---------- MATERIAL FOR THIS TASK
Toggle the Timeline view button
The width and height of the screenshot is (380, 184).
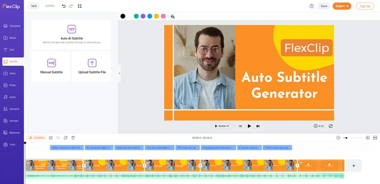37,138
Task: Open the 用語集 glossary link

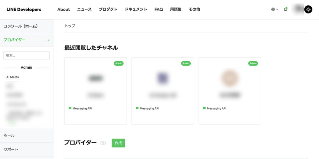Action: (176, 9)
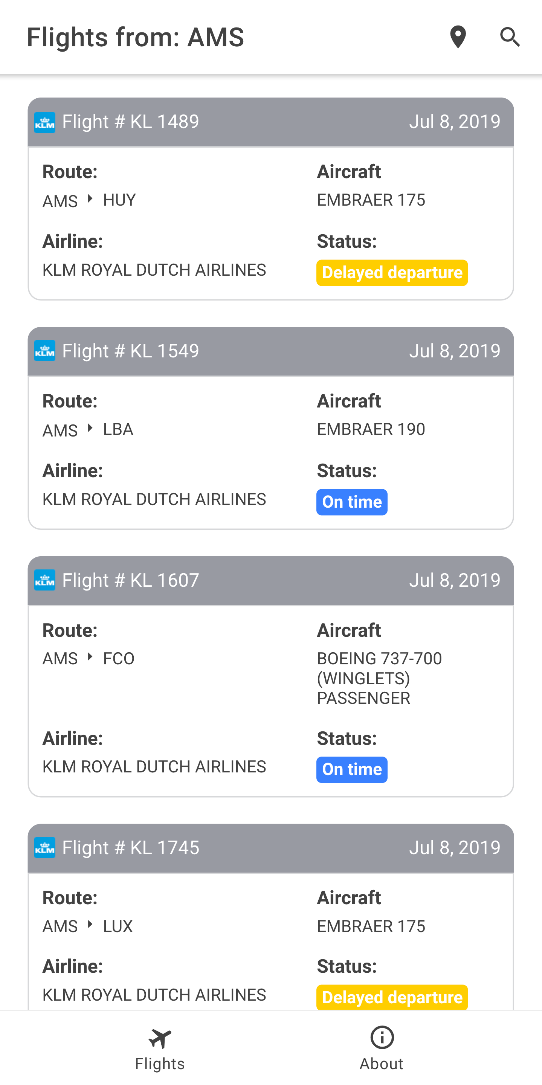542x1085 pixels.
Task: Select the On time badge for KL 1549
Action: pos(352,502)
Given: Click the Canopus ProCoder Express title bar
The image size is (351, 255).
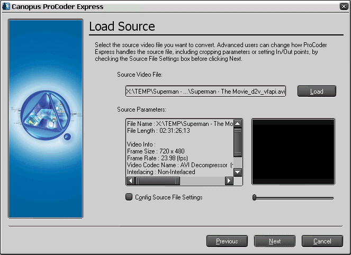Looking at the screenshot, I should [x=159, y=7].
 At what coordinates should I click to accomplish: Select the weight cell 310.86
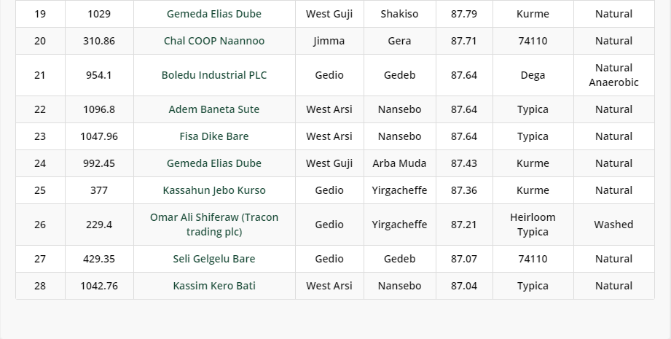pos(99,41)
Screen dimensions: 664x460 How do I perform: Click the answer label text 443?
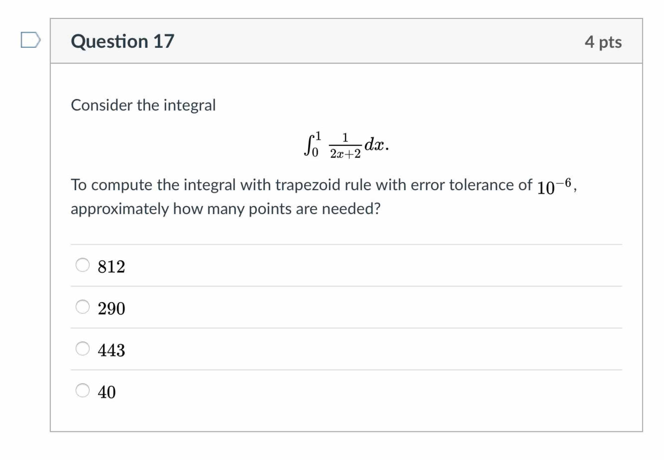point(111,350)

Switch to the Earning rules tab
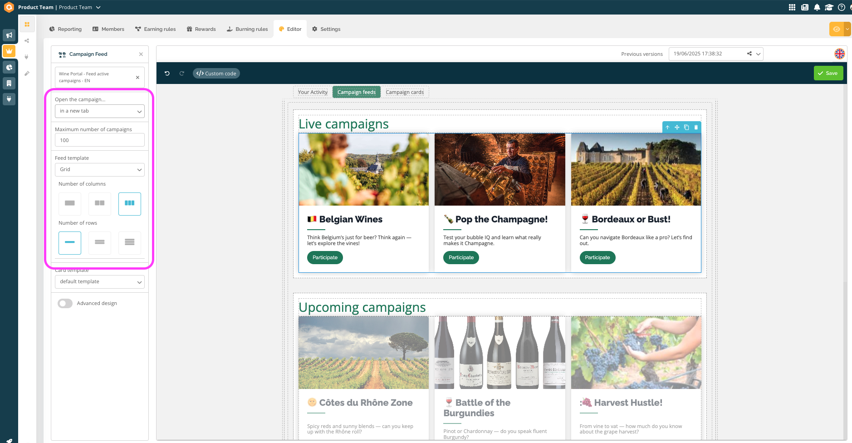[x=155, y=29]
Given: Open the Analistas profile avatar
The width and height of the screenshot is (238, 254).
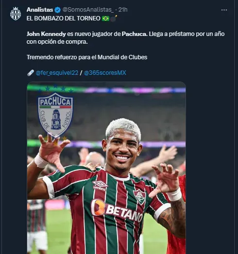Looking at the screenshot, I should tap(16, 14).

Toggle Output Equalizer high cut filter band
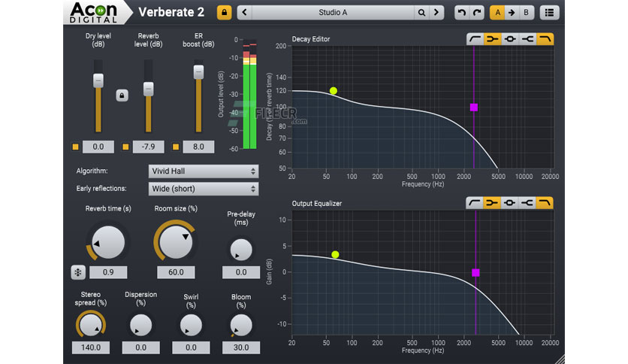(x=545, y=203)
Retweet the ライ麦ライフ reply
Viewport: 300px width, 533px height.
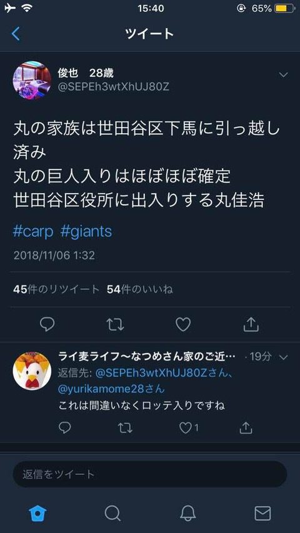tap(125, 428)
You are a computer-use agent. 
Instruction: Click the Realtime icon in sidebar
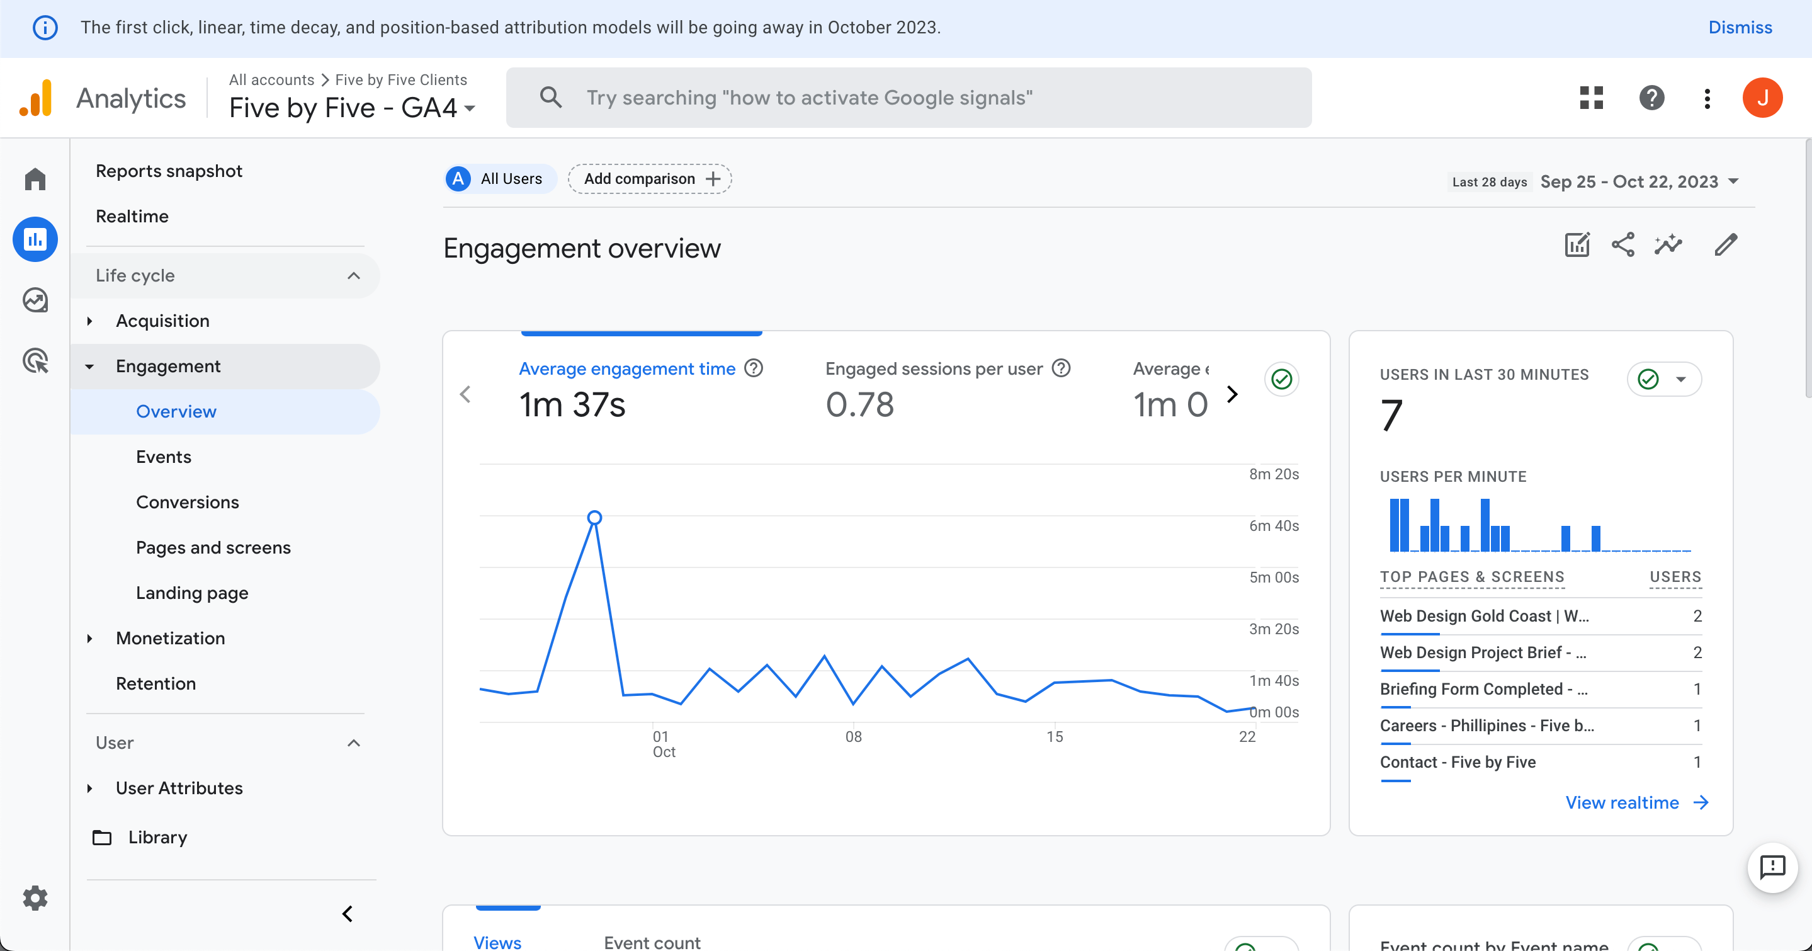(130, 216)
--------------------
---------- MATERIAL FOR THIS TASK
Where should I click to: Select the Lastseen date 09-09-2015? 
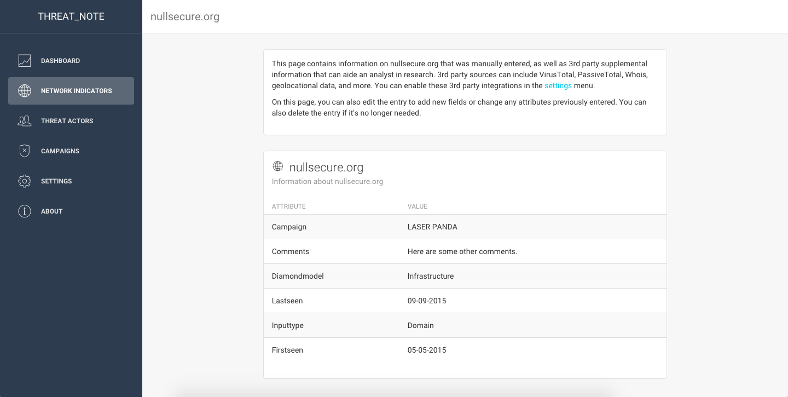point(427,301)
--------------------
---------- MATERIAL FOR THIS TASK
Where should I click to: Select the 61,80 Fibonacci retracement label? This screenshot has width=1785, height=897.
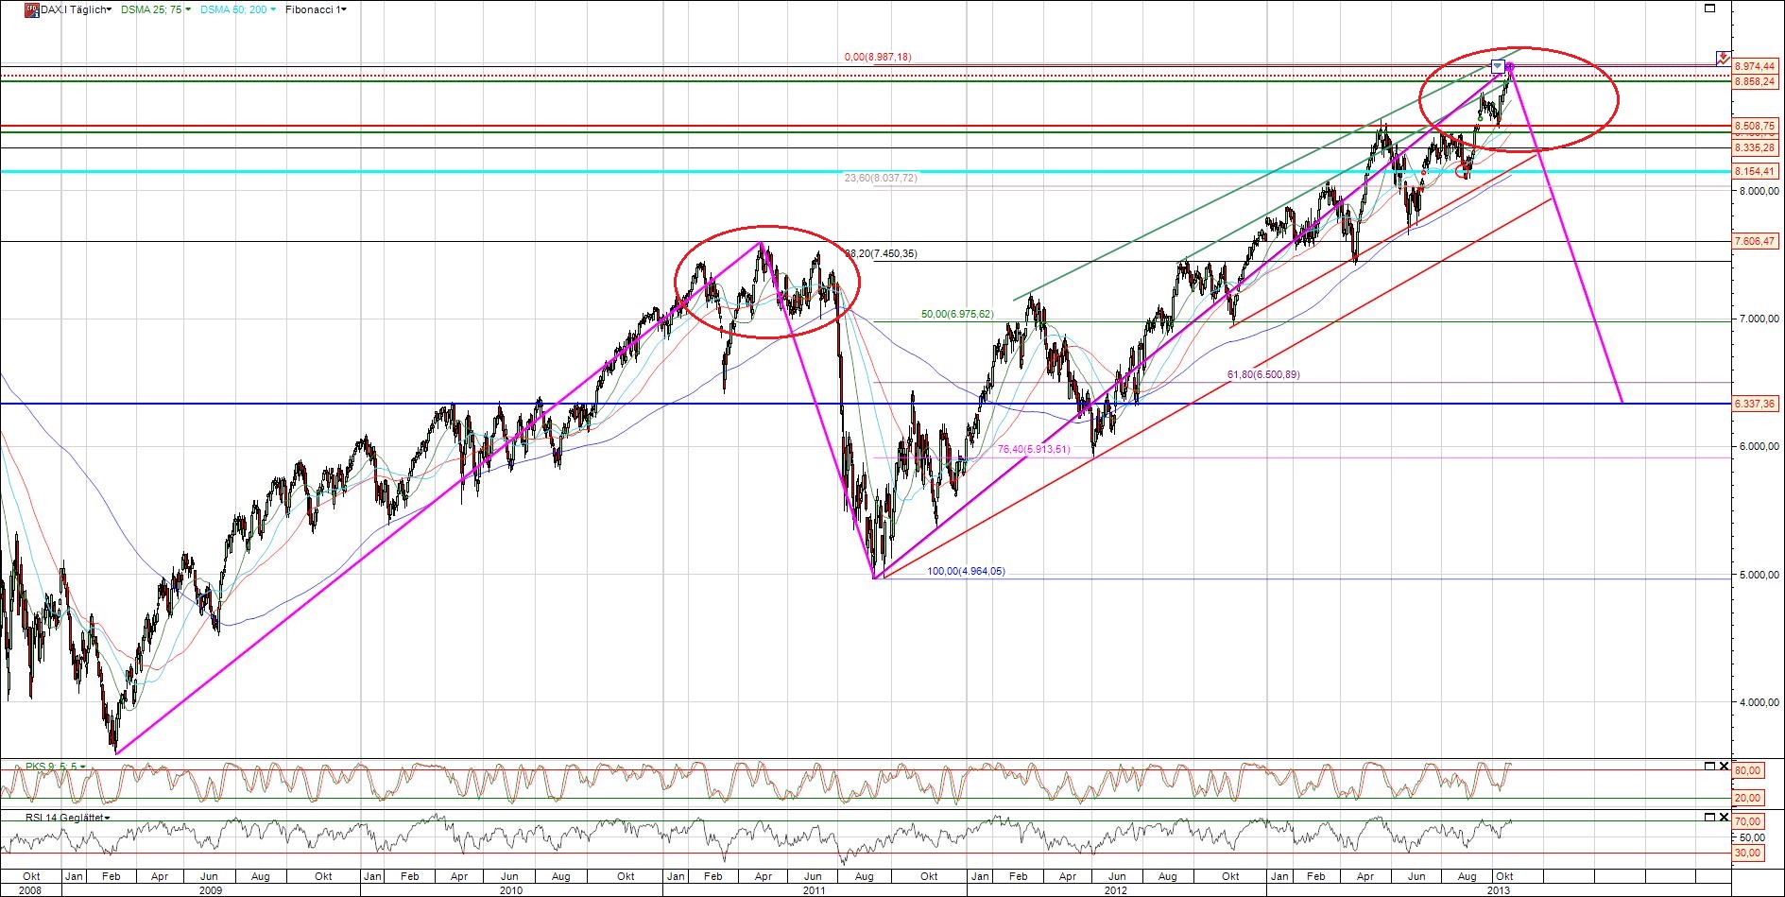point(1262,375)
--------------------
__TASK BRIEF__
The string "Given" may appear in lines of the listing above; tally those lines and give the number only.

__THE COMPLETED TASK__
2